I think there’s a lot of mind-killing that happens as a result of relying on a presumed shared vocabulary for political identities that does not exist. When I say something left-coded, my Rationalist Libertarian Interlocutor often reproaches me, and then as we talk more about it, they often conclude that I’m a ‘boring centrist like everybody else’ who uses the language of the left owing to some biographical quirk.
I submit that the problem you are encountering is operating too much on simulacra level 3.
I honestly don’t give a rats ass what your “political identity” is. I care about your beliefs about the effects of different policies, your current beliefs about the world, and most of all your reasons for believing those things. Insofar as your “reasons” are in fact you self-modeling as “leftist”, “centrist”, “libertarian”, or some other label like that, you are clearly operating on simulacra level 3, and I stop caring.
That is to say that insofar as the majority of people have one or more of the items on that list of absurd beliefs you gave because they genuinely believe such things, they are dumb, and the only reason I’d care what they have to say is some morbid curiosity, or of course to argue against them (or both).
Insofar as the majority of people have one or more of the items on that list of absurd beliefs you gave because we simply lack a shared vocabulary for political identities, I again don’t care what they have to say. If they are actually trying to communicate to me that they think of themselves as a centrist, well, that claim has no impact on reality whatsoever, so who cares?
The same goes for people with stupid claims which read leftist.
The thing is that we do have shared vocabulary for things in the real world (excepting many technical terms, but one can just use Wikipedia or Claude for those), and there are not active social wars over what those real world words should mean (that laypeople ought to care about).
If you stick to simply precisely stating your beliefs and values (and reasons for having them), not only will you avoid the upsetting result of having others believe you are The Dreadded Outgoup!!! but you will also avoid meaningless conversations about which Hogwarts house political identity you are.
You wrote this comment in an adversarial tone but I Just Agree With You.
Indeed, this is an alternate formulation of the thesis of my post, and even uses language I used when characterizing the post itself to someone in the office ~2 hours ago.
Hm, I think the thing I disagree with, and was trying to argue against was that it is a good idea in the first place to even try to have a political map at all, nevermind to try to unwarp it.
The post is meant to be somewhat agnostic on the question—conditional on one has a map, here’s a common failure mode. It’s also meant to point in the direction of ‘reconsider the value of your map’.
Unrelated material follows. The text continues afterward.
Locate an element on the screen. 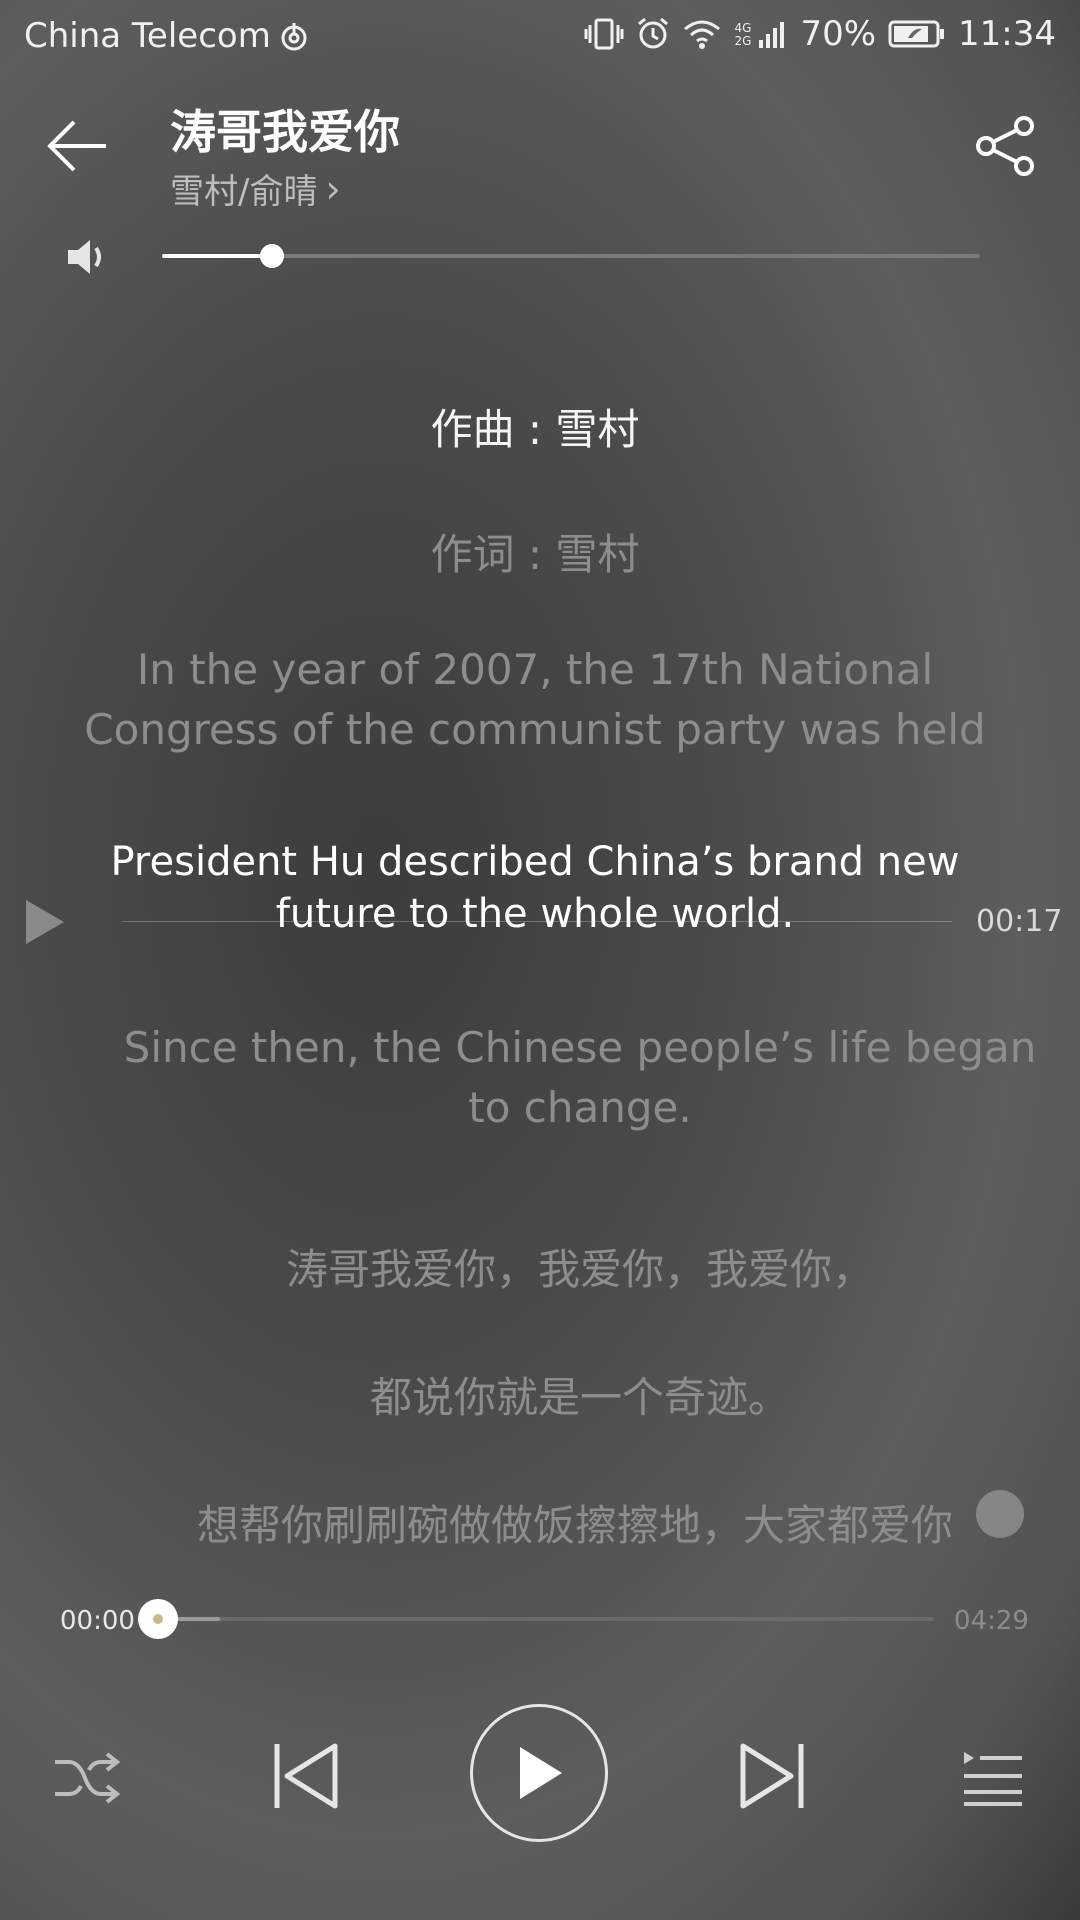  cellular-signal: 4G 2G is located at coordinates (761, 34).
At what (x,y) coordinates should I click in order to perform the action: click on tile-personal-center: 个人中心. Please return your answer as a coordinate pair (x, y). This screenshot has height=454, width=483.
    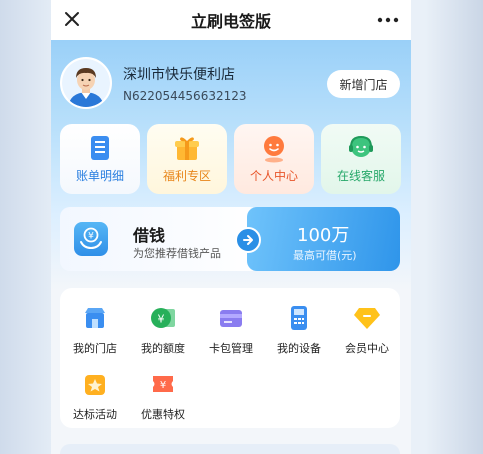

Separately, I think I ~endorse your first comment, but I also think there are cases in which you should definitely have a map (eg you are attempting to achieve political ends). So I think your second comment is somewhat overstated.
I submit that the problem you are encountering is operating too much on simulacra level 3.
I honestly don’t give a rats ass what your “political identity” is. I care about your beliefs about the effects of different policies, your current beliefs about the world, and most of all your reasons for believing those things. Insofar as your “reasons” are in fact you self-modeling as “leftist”, “centrist”, “libertarian”, or some other label like that, you are clearly operating on simulacra level 3, and I stop caring.
That is to say that insofar as the majority of people have one or more of the items on that list of absurd beliefs you gave because they genuinely believe such things, they are dumb, and the only reason I’d care what they have to say is some morbid curiosity, or of course to argue against them (or both).
Insofar as the majority of people have one or more of the items on that list of absurd beliefs you gave because we simply lack a shared vocabulary for political identities, I again don’t care what they have to say. If they are actually trying to communicate to me that they think of themselves as a centrist, well, that claim has no impact on reality whatsoever, so who cares?
The same goes for people with stupid claims which read leftist.
The thing is that we do have shared vocabulary for things in the real world (excepting many technical terms, but one can just use Wikipedia or Claude for those), and there are not active social wars over what those real world words should mean (that laypeople ought to care about).
If you stick to simply precisely stating your beliefs and values (and reasons for having them), not only will you avoid the upsetting result of having others believe you are The Dreadded Outgoup!!! but you will also avoid meaningless conversations about which
Hogwarts housepolitical identity you are.You wrote this comment in an adversarial tone but I Just Agree With You.
Indeed, this is an alternate formulation of the thesis of my post, and even uses language I used when characterizing the post itself to someone in the office ~2 hours ago.
Hm, I think the thing I disagree with, and was trying to argue against was that it is a good idea in the first place to even try to have a political map at all, nevermind to try to unwarp it.
The post is meant to be somewhat agnostic on the question—conditional on one has a map, here’s a common failure mode. It’s also meant to point in the direction of ‘reconsider the value of your map’.
Separately, I think I ~endorse your first comment, but I also think there are cases in which you should definitely have a map (eg you are attempting to achieve political ends). So I think your second comment is somewhat overstated.
Thanks so much for this comment, it crystallized something that’s been in my subconscious for like two years.